Japan is not a China play

SG Yamaichi Asset Management believes in Japan investments that are not linked to China''s ups and downs.

SG Yamaichi Asset Management has toured the Asian continent, meeting with fund distributors and potential investors, and has found the need to argue Japan's case as a recovery story that will continue even if China's economy hits a bump.

"Distributors think that if China fails it will have a huge impact on Japan," says Masato Degawa, senior executive officer and head of investment at SG Asset Management's Japan joint venture. "They think China is everything for Japan's recovery, but this is an exaggeration."

After several false starts, which crumpled under the weight of the ailing banking sector and its cross-shareholding relationships, the Japanese economy is enjoying its first normal cyclical recovery in 13 years, says Degawa. Banks, after years of write-offs and injections of public money, are now fully provisioned for bad loans and are actually making profits.

While banks' credit culture has not changed, they are also not lending because there is no demand.

Degawa sees the biggest risk to the recovery in the United States, although a China slowdown will also hurt Japanese manufacturers. But while big companies are vulnerable, he thinks a lot of smaller companies have businesses that will carry on regardless, which is why SG Yamaichi is now selling a pair of small-cap funds to foreign distributors.

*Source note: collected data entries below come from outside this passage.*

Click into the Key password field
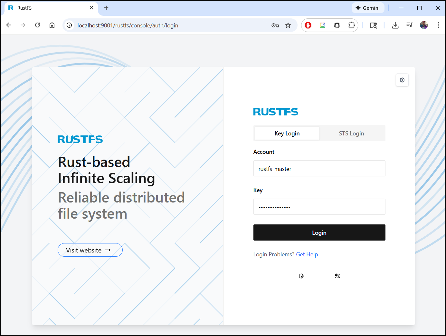The height and width of the screenshot is (336, 446). coord(319,207)
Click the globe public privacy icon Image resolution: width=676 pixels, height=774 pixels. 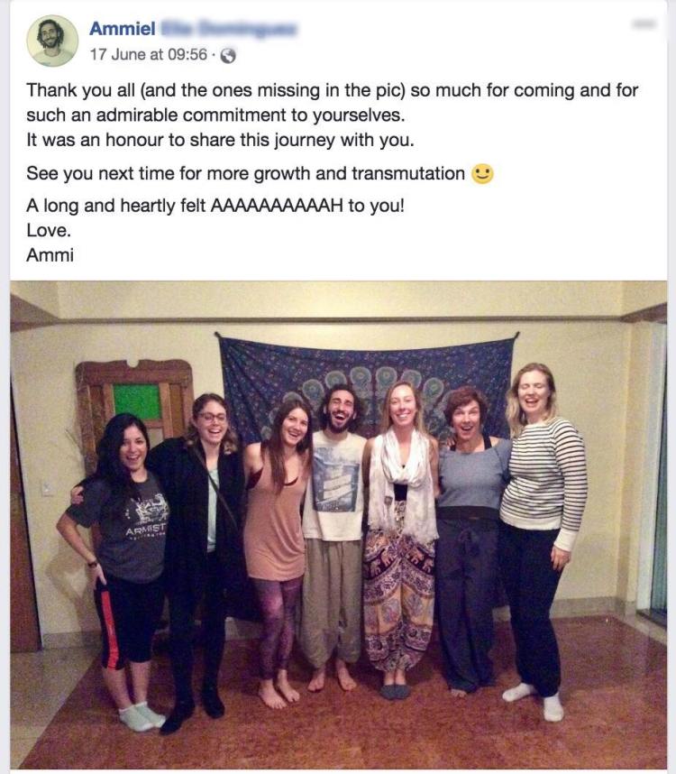(x=228, y=55)
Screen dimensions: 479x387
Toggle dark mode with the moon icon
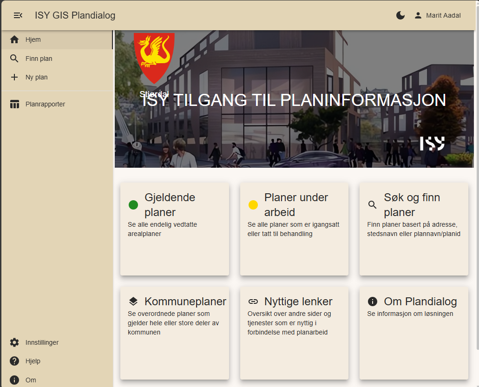(400, 15)
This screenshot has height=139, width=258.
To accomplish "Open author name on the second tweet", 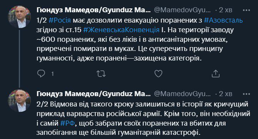I will coord(93,94).
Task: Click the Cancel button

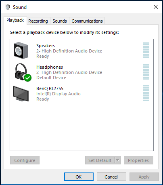Action: tap(111, 177)
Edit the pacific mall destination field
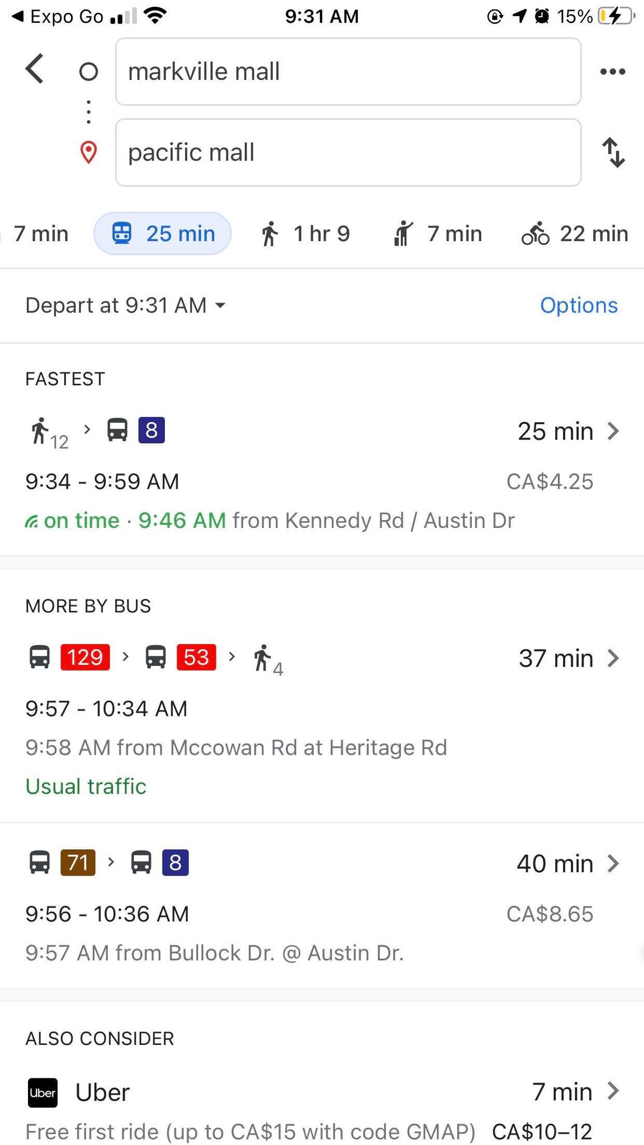This screenshot has width=644, height=1145. click(348, 153)
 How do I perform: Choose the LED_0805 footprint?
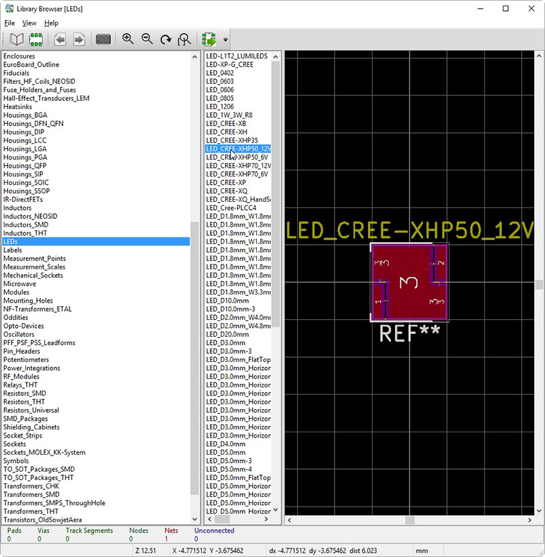tap(220, 98)
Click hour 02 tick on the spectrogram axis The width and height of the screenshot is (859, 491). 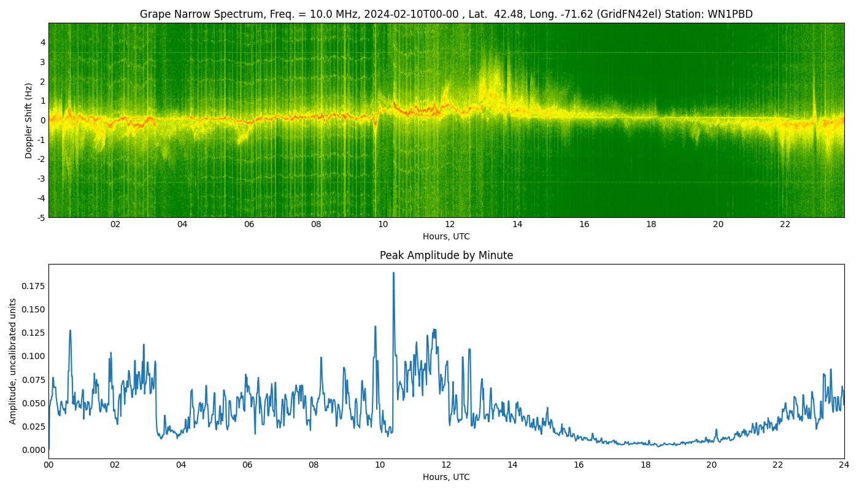115,225
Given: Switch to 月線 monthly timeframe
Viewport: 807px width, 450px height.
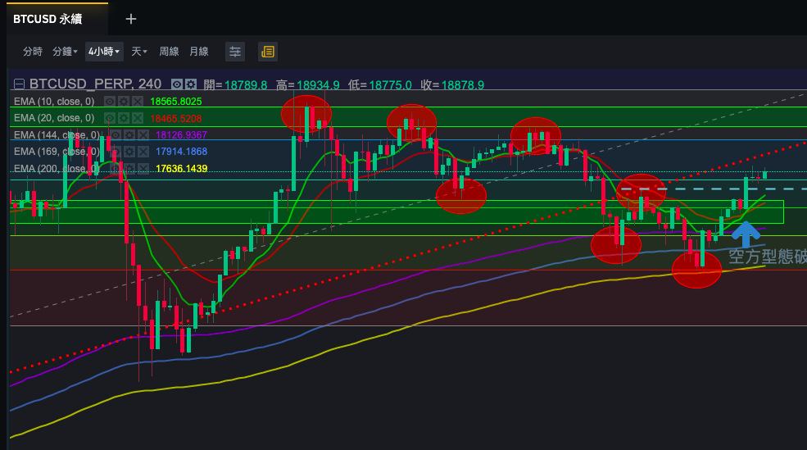Looking at the screenshot, I should pos(199,52).
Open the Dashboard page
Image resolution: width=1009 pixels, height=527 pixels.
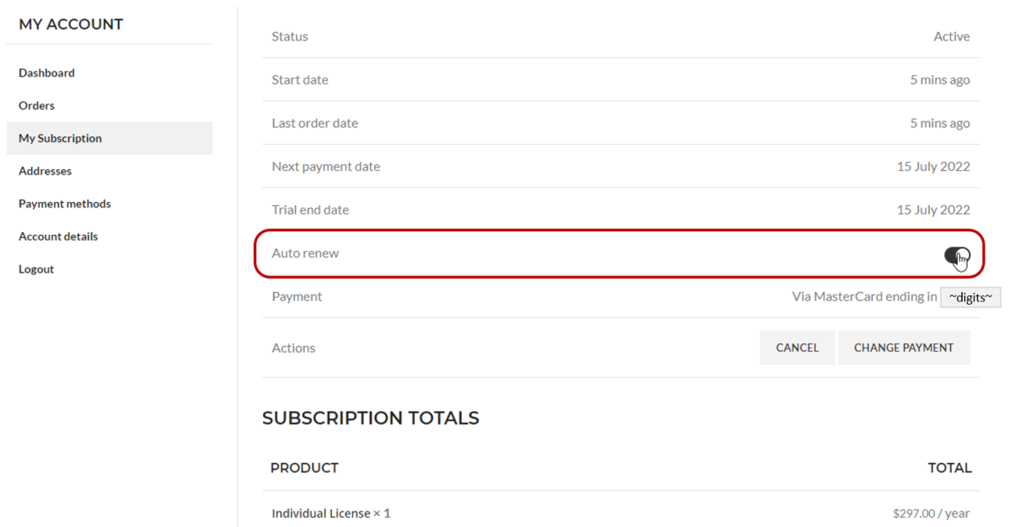pos(46,72)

For example, software downloading for mobile phones looks impervious to anything but total meltdown. "It's a kid's business," he says adding that the the industry is dominated by just a handful of small Japanese companies.

Degawa is optimistic on a number of fronts. He says deflation will be defeated within a year or two. "China has turned it around." Demand there has boosted factories' capacity utilization and certain things like scrap metal and paper are now out of inventory, nudging prices upward.

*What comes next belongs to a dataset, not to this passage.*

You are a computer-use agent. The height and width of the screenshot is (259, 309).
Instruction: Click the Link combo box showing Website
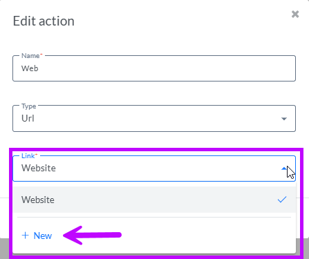154,169
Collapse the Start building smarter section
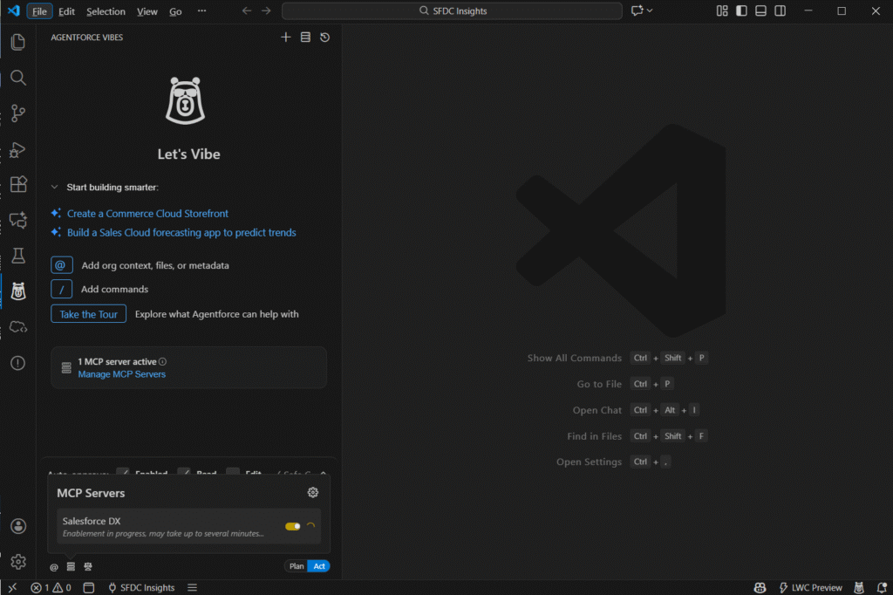The width and height of the screenshot is (893, 595). point(55,187)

Japan is less vulnerable to an oil shock than it appears at first glance. While high oil prices punish airlines, it helps automakers, which export fuel-efficient cars to America. Japan is also much more energy-efficient. High oil prices will hurt, but will not drive any companies into bankruptcy.

He also positively contrasts Japan's balance of payments with the United States. Japan remains the world's biggest creditor nation, which lets it finance its admittedly large government budget deficit, a problem for politicians but not stock investors. Moreover it enjoys a large current account surplus.

This could be a problem: Degawa believes the country's foreign currency reserves make it far too exposed to the US dollar. "I do worry about a housing crash in the US that slows US growth and hurts Japanese exports." Over time the yen will appreciate, however, making Japan a good hedge for international investors, he argues.

Although last year's upturn saw the greatest upside in Japanese equities, Degawa says attractive returns can still be made over the next two or three years. In yen terms he thinks his funds can return 15% to 20% annually, versus the market consensus of 10% returns in equity markets this year. He would only take profits if sentiment gets too excited and sees another 40% to 50% gain on the Tokyo Stock Exchange this year.

"China is important but Japan is back because the market rebounded, not because companies have restructured," he says. "There's a different perception now about Japan."